This analysis is based on publicly available astronauts data from Wikidata. In this context, we investigated aspects such as time humans spent in space as well as the age distribution of the astronauts.
The repository is organized as follows:
- data: Contains the astronauts data set retrieved from Wikidata
- code: Contains the astronaut analysis script
- results: Contains the resulting analysis plots
The data set has been generated using the following SPARQL query [1] (retrieval date: 2018-10-25).
You can also analyze a recent version of the astronaut data by replacing the data set and re-running the analysis script:
- Run the SPARQL query
- Download the resulting data formatted as JSON
- Replace the file
data/astronauts.json
- Run the analysis script
The script requires Python >= 3.8 and uses the libraries pandas (BSD 3-Clause License) as well as matplotlib (Matplotlib License).
The script has been successfully tested on Windows 10 and Linux with Python 3.8.
Please clone this repository and install the required dependencies as follows:
git clone ...
cd astronaut-analysis/code
pip install -r requirements.txt
You can run the script as follows:
python astronauts-analysis.py
The script processes the astronauts data set and stores the plots in the same directory.

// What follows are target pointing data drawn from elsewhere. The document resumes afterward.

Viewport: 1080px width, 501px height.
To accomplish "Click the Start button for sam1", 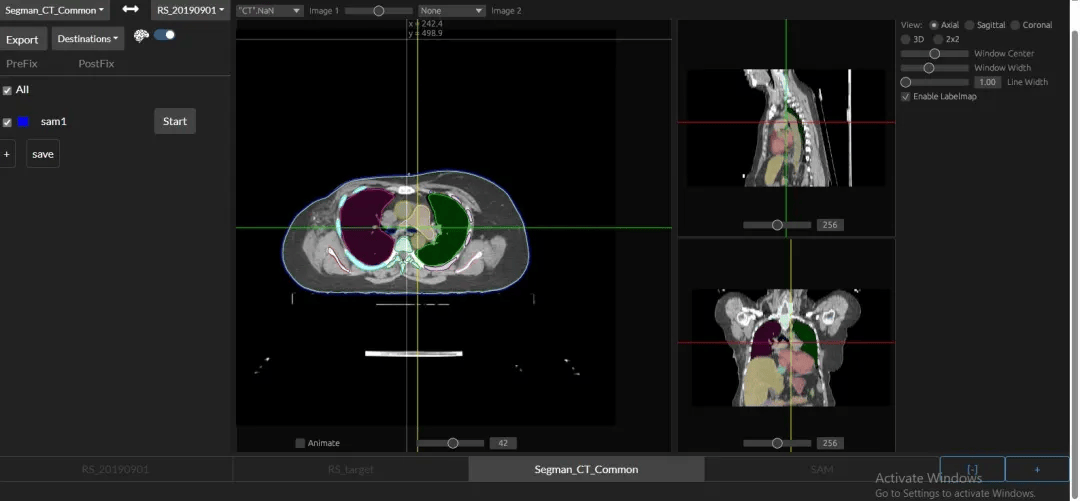I will (175, 121).
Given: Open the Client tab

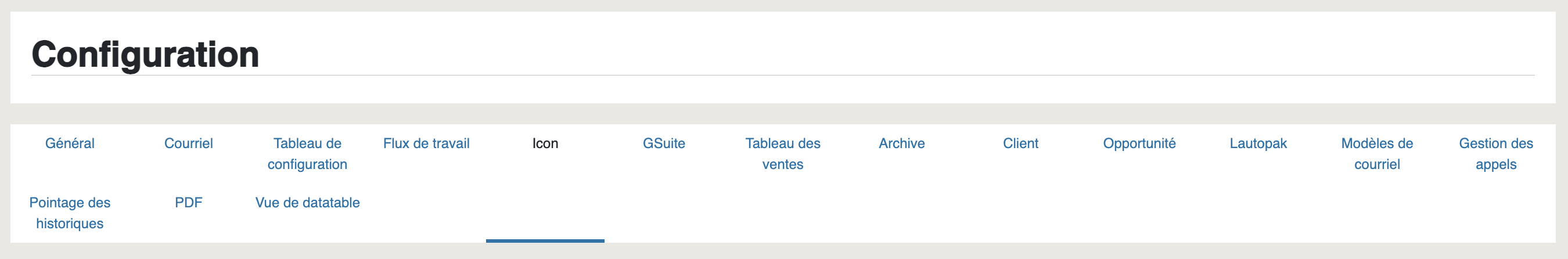Looking at the screenshot, I should point(1021,143).
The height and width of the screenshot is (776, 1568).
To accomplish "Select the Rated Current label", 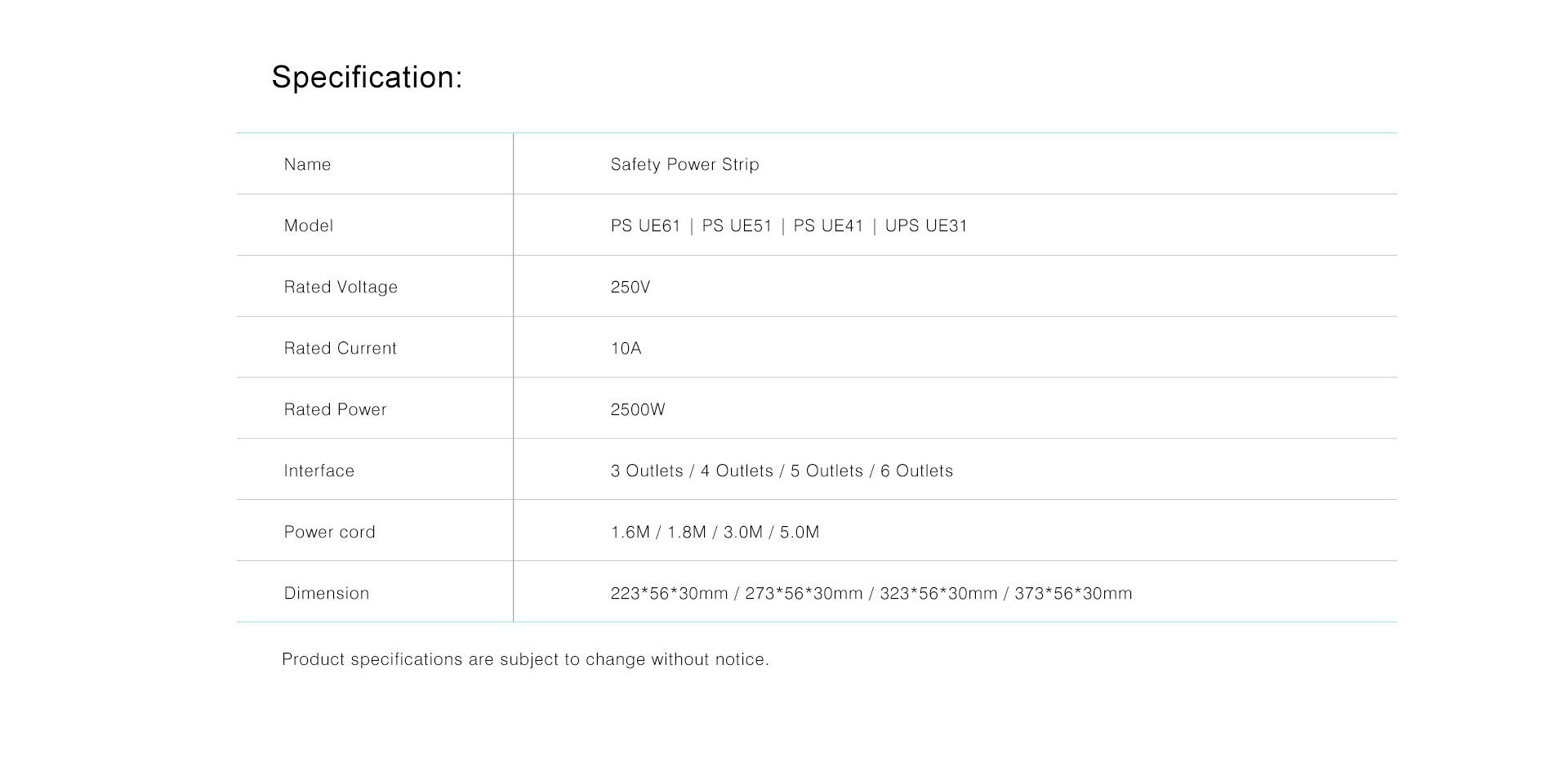I will (x=340, y=348).
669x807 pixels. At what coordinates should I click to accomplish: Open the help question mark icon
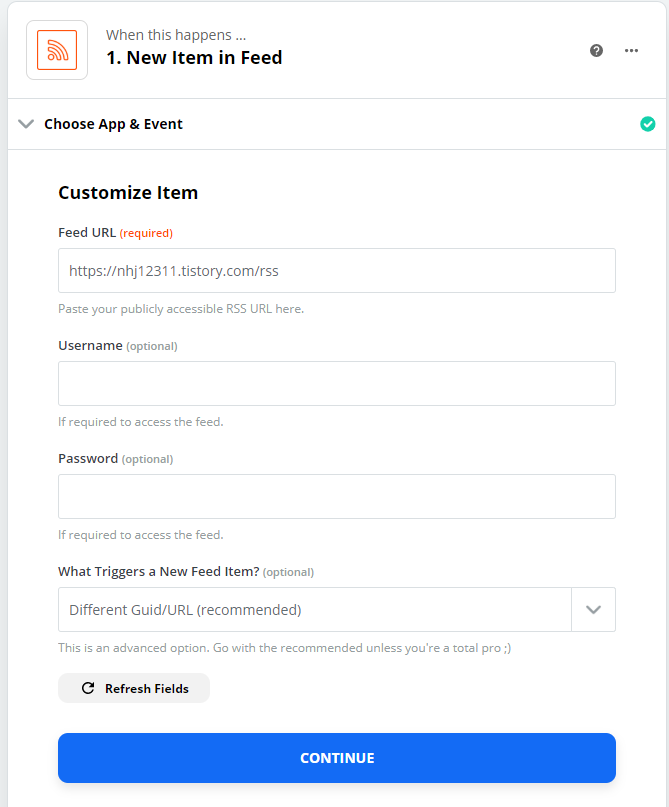(x=596, y=50)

Existing result plots will be overwritten.
The test.sh script performs some basic checks to support maintaining the analysis script:
- It installs the required packages.
- It runs the flake8 linter to find programming mistakes and code style issues.
- It runs the analysis script and checks that the expected plots are produced.
The script runs as part of the GitLab build pipeline to find errors introduced by new commits.
Please see the file LICENSE.md for further information about how the content is licensed.